Where the line containing "Where should I" appears, start repeating, and continue exactly through the last line below, adding nothing. Include no pictures.

___ MATERIAL PROVIDED

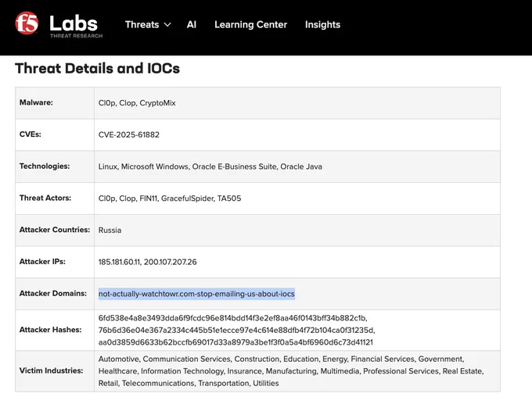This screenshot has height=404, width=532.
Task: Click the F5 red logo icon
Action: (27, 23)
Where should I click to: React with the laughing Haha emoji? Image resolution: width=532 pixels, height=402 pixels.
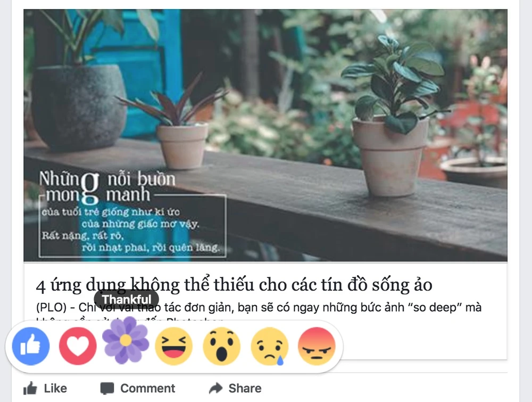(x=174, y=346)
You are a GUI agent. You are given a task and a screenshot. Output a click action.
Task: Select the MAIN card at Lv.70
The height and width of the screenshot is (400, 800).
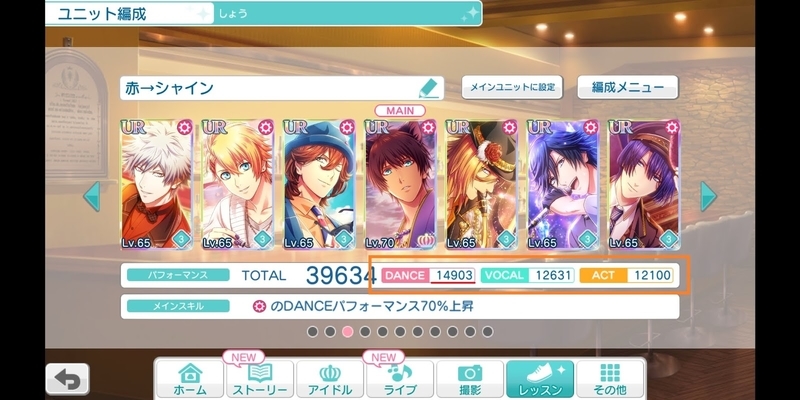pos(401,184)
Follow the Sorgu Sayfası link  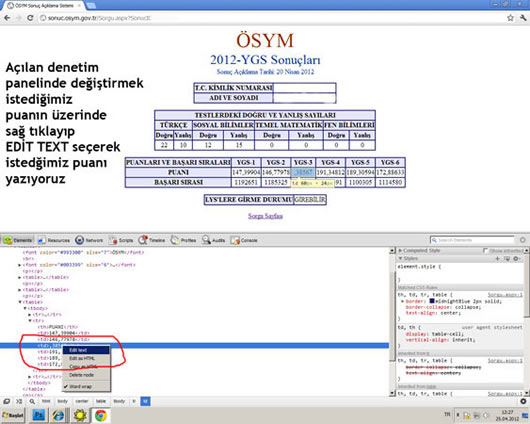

______

▶ [REPLY TO THE EXERCISE]
Where should I click to: React with the laughing Haha emoji? Image resolution: width=532 pixels, height=402 pixels.
(x=174, y=346)
You are a GUI agent. You are given a task and a screenshot. Output a click action.
Task: Select the MAIN card at Lv.70
The height and width of the screenshot is (400, 800).
pos(401,184)
Follow the Sorgu Sayfası link  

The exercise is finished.